WRITTEN TASK → Find each of the lines below that contains the word "Choose", and copy those lines out in full.

DATA ENTRIES →
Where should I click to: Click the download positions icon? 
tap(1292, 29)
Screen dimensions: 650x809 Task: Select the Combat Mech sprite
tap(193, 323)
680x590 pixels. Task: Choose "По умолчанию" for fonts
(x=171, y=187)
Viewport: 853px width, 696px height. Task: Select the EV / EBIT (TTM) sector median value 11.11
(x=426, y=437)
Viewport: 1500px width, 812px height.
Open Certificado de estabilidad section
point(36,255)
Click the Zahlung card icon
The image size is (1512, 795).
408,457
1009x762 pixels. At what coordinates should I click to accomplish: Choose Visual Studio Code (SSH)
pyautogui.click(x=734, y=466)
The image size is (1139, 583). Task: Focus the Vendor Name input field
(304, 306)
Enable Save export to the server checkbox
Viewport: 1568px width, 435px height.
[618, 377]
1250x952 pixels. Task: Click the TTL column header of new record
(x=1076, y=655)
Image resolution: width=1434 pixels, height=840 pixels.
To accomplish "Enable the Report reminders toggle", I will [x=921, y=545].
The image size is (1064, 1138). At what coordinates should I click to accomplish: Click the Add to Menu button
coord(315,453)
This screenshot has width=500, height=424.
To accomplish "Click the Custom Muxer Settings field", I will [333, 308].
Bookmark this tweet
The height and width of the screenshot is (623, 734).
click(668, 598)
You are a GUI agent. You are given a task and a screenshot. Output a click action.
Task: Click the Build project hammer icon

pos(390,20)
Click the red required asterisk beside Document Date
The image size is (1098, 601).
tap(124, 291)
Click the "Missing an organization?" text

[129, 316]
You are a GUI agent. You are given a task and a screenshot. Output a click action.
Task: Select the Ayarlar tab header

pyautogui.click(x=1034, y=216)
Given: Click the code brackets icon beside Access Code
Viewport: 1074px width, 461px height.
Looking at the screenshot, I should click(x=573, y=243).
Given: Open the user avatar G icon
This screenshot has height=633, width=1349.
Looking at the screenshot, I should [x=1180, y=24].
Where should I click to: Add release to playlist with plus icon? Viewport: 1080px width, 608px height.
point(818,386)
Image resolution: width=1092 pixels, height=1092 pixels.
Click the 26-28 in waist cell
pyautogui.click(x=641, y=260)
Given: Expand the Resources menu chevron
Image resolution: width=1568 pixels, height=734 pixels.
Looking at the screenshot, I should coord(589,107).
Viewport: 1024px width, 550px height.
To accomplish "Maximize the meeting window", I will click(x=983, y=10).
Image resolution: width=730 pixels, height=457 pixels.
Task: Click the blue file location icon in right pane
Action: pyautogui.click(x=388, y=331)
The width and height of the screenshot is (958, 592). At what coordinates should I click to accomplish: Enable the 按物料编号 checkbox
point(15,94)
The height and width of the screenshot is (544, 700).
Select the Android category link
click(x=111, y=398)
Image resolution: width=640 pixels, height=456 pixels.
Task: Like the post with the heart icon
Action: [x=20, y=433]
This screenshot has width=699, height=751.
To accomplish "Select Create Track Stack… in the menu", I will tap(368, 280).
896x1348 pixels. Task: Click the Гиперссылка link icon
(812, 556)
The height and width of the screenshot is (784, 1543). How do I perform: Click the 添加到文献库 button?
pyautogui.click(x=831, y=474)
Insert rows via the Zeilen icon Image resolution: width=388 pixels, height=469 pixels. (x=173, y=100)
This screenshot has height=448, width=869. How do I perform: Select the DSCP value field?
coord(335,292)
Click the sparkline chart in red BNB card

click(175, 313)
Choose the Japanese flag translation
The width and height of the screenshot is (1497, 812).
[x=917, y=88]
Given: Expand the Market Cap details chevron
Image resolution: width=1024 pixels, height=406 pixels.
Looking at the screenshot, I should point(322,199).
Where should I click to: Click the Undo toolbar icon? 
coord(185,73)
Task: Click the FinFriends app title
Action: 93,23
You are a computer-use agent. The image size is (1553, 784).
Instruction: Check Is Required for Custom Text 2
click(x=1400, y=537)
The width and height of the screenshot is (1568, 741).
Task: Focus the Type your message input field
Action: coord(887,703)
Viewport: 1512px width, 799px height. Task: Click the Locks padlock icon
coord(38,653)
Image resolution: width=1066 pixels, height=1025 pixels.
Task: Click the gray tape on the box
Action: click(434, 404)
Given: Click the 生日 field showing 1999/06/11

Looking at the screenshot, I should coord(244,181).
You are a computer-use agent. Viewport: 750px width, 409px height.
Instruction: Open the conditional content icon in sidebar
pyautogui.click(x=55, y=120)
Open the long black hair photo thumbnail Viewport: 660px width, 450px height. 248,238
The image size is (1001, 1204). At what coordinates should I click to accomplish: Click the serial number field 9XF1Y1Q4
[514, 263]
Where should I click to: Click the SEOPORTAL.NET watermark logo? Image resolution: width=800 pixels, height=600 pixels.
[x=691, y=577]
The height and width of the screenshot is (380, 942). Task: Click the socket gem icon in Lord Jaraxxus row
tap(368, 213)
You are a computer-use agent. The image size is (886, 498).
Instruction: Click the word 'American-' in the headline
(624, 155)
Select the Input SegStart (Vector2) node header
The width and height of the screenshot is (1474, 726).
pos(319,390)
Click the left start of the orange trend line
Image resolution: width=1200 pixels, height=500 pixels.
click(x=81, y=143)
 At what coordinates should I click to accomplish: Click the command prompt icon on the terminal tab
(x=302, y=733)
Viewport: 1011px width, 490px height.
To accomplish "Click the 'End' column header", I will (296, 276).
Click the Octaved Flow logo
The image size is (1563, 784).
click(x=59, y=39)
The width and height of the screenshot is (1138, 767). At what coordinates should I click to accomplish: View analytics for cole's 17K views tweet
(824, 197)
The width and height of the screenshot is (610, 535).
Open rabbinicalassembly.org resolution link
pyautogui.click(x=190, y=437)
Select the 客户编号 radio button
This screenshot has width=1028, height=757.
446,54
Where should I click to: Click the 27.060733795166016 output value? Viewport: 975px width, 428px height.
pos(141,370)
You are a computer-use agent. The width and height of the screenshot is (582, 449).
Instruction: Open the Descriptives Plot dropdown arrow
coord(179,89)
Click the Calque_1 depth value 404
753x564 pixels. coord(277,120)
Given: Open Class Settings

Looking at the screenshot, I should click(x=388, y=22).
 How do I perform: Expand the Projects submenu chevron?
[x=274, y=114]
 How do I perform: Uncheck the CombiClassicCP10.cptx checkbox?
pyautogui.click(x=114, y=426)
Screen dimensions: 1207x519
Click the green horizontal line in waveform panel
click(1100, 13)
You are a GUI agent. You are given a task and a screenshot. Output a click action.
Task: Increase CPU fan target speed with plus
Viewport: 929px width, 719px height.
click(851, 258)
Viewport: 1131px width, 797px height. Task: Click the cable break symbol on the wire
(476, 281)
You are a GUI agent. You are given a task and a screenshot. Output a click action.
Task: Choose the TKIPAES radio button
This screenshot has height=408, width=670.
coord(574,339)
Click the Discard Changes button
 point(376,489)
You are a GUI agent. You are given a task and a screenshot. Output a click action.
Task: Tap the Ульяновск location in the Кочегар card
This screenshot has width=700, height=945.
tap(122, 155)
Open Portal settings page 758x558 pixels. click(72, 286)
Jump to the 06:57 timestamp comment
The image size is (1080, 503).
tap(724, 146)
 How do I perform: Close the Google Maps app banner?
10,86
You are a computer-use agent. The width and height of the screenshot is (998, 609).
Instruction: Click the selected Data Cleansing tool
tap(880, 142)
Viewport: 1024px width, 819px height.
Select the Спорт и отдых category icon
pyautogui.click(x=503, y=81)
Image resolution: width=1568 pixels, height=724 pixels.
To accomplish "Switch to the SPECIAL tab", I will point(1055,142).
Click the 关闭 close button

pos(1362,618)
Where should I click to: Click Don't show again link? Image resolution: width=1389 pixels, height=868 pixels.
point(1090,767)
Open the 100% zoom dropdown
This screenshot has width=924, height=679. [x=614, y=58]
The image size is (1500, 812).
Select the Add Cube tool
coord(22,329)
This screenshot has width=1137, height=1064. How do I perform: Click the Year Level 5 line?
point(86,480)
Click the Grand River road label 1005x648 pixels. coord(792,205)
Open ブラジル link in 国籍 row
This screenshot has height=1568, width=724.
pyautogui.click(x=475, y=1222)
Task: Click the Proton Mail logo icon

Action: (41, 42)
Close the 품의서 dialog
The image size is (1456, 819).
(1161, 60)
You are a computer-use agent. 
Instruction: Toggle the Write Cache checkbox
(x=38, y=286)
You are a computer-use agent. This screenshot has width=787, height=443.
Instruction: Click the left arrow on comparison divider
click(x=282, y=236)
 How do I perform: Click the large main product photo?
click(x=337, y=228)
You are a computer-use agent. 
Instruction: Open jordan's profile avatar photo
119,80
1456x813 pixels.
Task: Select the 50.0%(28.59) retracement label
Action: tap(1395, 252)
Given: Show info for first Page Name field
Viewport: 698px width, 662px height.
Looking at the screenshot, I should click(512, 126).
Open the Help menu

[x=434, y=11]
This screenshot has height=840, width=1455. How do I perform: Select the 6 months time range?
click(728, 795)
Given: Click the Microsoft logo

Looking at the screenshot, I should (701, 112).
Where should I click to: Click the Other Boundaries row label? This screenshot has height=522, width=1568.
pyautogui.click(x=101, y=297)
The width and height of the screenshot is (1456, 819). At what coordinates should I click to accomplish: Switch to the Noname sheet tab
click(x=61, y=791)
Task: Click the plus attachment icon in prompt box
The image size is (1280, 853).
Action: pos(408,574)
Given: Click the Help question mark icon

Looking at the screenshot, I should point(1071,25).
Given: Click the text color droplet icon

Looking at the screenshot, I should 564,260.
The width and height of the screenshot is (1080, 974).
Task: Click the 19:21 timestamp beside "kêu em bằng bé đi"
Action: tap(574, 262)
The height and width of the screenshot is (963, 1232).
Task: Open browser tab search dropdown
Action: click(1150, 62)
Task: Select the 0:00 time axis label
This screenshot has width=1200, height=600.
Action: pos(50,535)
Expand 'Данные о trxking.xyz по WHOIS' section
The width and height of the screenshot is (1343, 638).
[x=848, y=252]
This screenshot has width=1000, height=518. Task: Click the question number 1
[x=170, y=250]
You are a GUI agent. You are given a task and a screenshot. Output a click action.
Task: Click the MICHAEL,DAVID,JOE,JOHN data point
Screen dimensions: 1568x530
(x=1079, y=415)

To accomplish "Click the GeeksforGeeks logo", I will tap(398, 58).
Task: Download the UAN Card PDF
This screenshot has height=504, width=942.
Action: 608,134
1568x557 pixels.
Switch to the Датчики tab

EXERCISE SOLUTION →
680x590 pixels. Task: Choose "По умолчанию" for fonts
1009x762 pixels. At what coordinates should I click to accomplish: Choose Visual Studio Code (SSH)
Choose the Japanese flag translation
Task: Choose the TKIPAES radio button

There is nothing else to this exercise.